Pitfalls in data integration |
|
Coordinator 1 | Mr Philip Adebahr (Chemnitz University of Technology) |
Coordinator 2 | Mrs Sandra Jaworeck (Chemnitz University of Technology) |
During the COVID-19 pandemic, researchers carried out a large number of studies and generated the corresponding data. Data collected independently of each other cannot be analyzed together without further ado. Integration of data offers the perspective to connect and further analyze this data generating more insights to better understand what is happening, for example during the COVID-19 crisis. Despite this hope, data integration is connected with many pitfalls by combining different statistical tools like weighting, (multiple) imputations, data fusion, and data harmonization. For harmonization, we combine validity and reliability checks as well as (multiple) equating. Since there has been a lots of discussion on the methods and tools itself, little have we discussed limitations of their interplay.

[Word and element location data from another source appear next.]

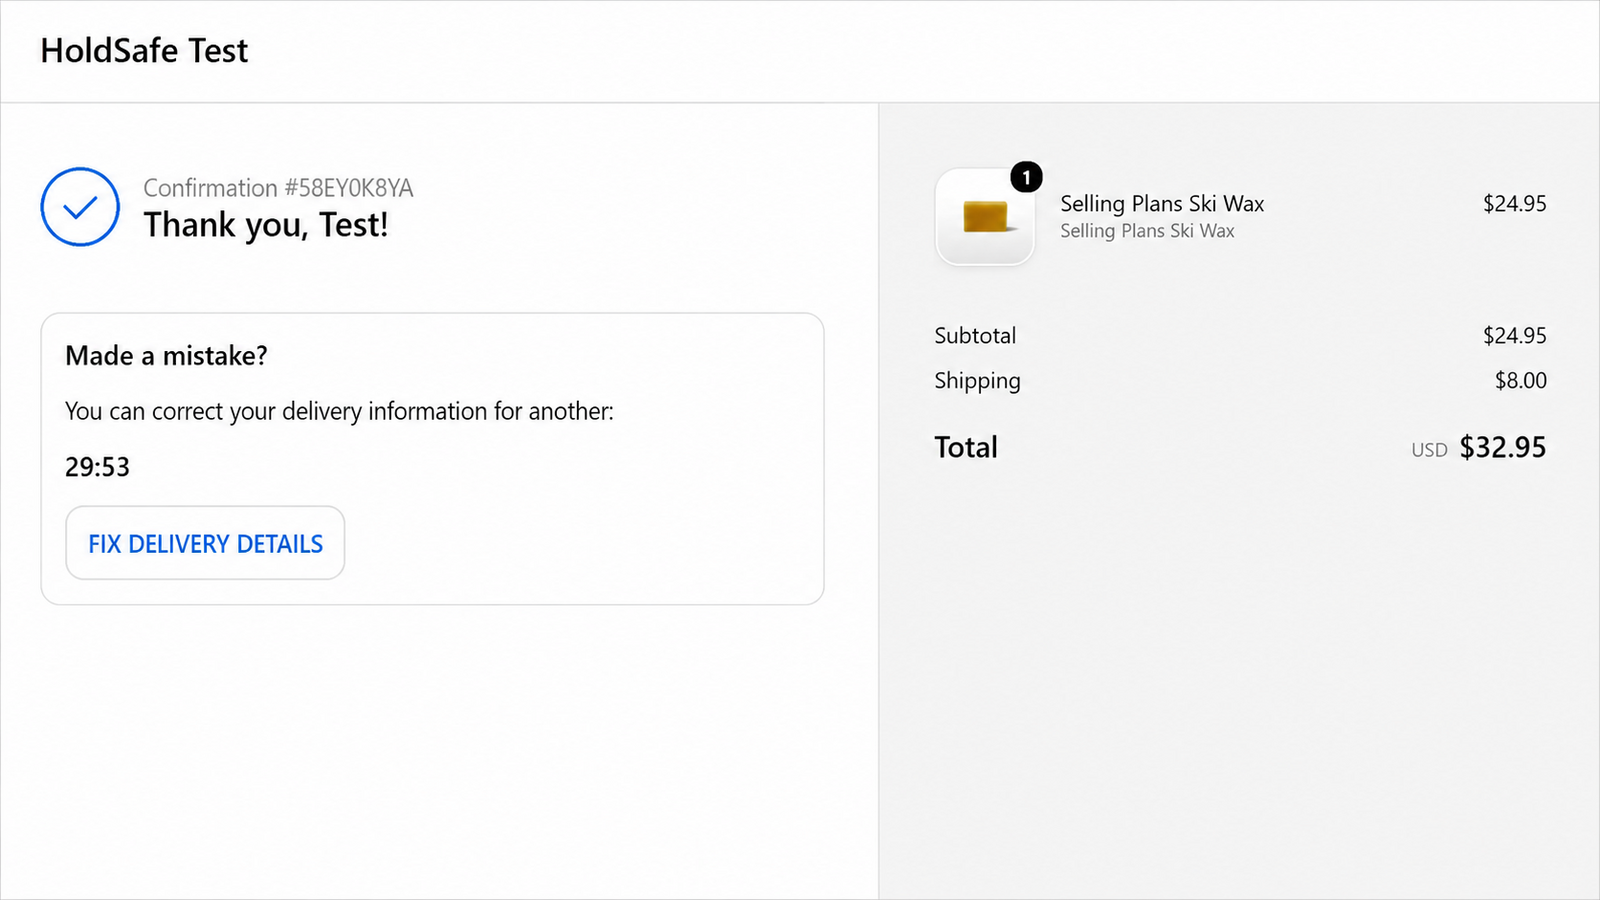
Task: Click the Subtotal label
Action: (975, 336)
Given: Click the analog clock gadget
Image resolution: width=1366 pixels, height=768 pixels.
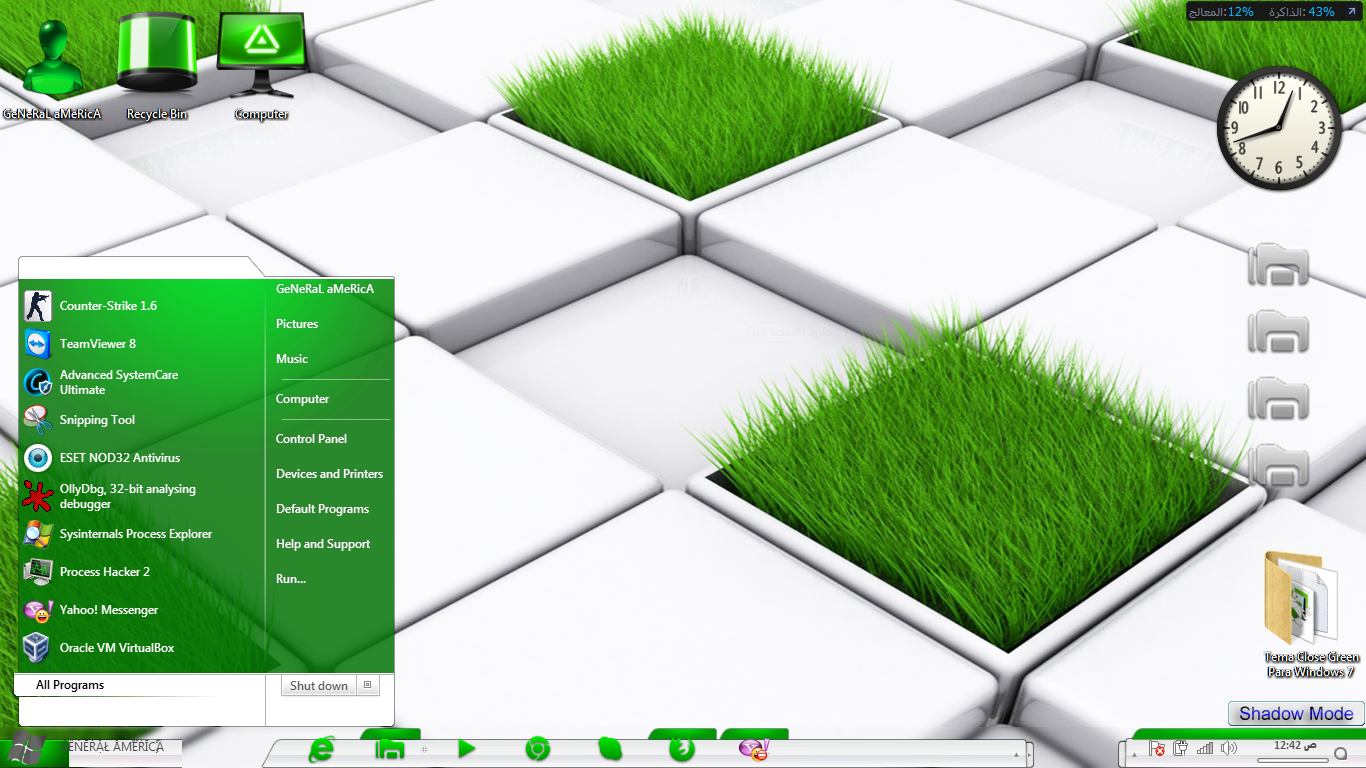Looking at the screenshot, I should [x=1279, y=128].
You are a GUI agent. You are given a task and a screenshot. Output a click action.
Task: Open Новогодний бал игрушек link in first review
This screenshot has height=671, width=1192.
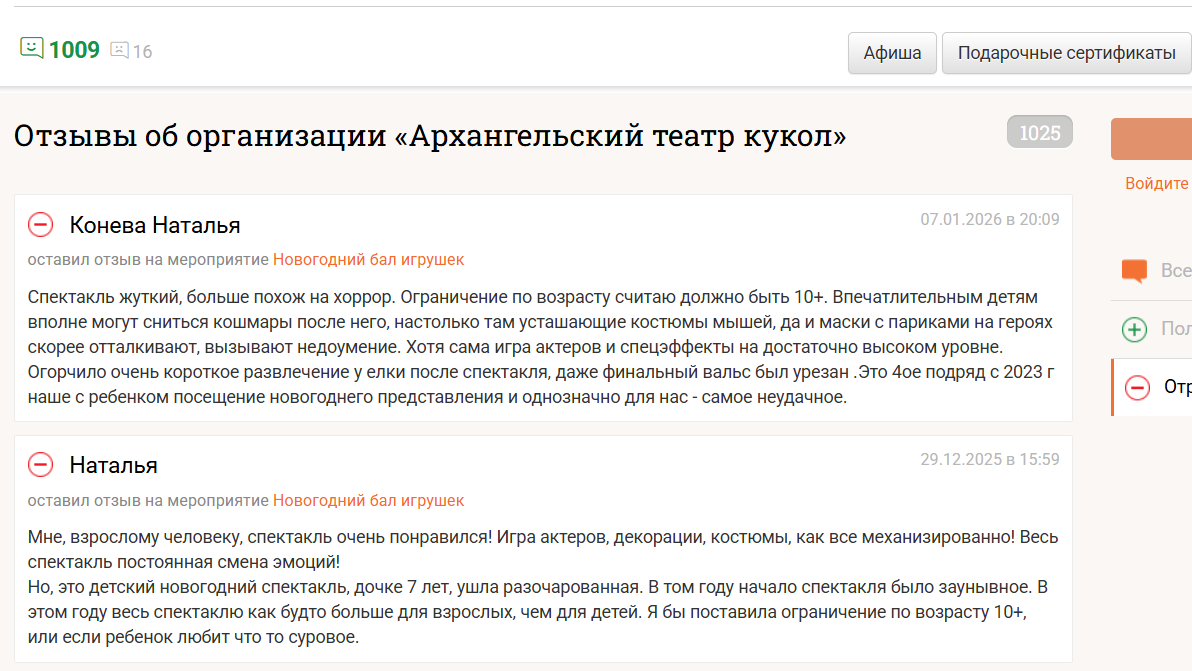(368, 260)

Let’s draw an example: Equating is based on representative data . How do weighting procedures influence equating? To which extend are weighted harmonized data suitable for further data analysis? How does this influence our results? In this session, we will discuss the pitfalls of combining statistical methods of data integration, their interplay and order of implementation, their influence on our analysis and results, as well as possible solutions.
You need not necessarily deal with COVID-19 to be accepted in this session.